# Any expats in Moscow



## sck

Any expats in Moscow that could give me some advice about the job market. I do not speak Russian.


----------



## Sydney47

There is a huge market for native speaking English teachers. I am
American and I have been here for a year.


----------



## sck

I am not a native speaker :-( I work as brand manager (marketing) so I am very interested in a similar job, do you know of a job portal for expats? Thank you very much for the help


----------



## sck

Thank you. I know it is going to be hard. But I will give it a try.

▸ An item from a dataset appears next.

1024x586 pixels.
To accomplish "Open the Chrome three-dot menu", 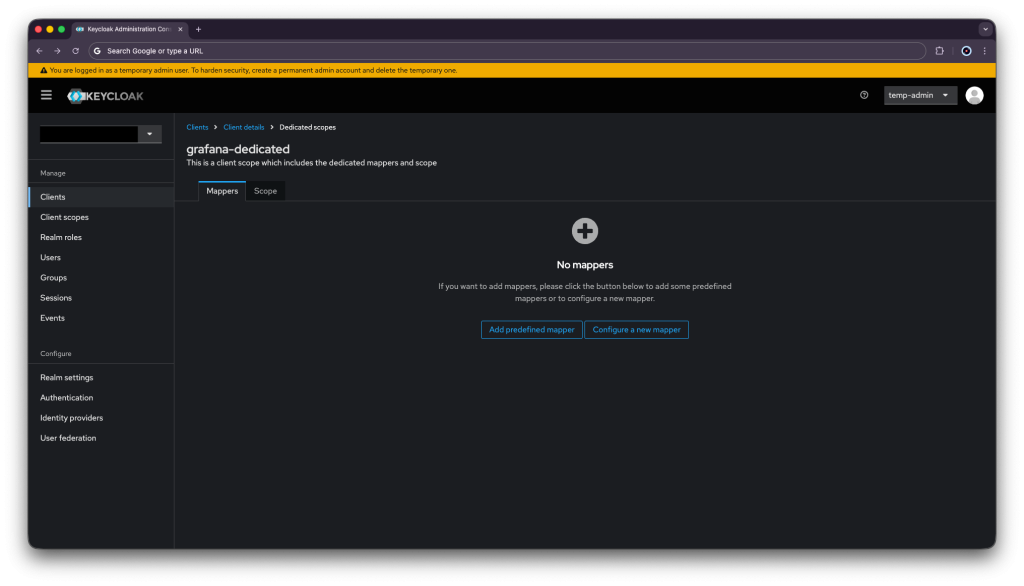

I guess many jobs is also through network?


----------



## Sydney47

Also try headhunter.ru


----------



## Merticus

But what is it like there beyond the job market?


----------



## kro4a

expats are quiet popular in Moscow if of course you are into business and not planning to come to work in lets say Burger Kings. Expats get accommodation, drivers, insurance, all visa problems are sorted by HR departments, it just needs to be specific market and senior position and of course answer to a question- why you differ from russians etc


----------



## leelooD

try to search around moscow.craigslist.org, forum.expat.ru, headhunter is cool also


----------



## leibe

Sydney47 said:


> There is a huge market for native speaking English teachers. I am
> American and I have been here for a year.


What are the requirements? Will TESL certification help me?


----------



## leibe

Sydney47 said:


> There is a huge market for native speaking English teachers. I am
> American and I have been here for a year.


What are the qualifications? Will TESL certification help?


----------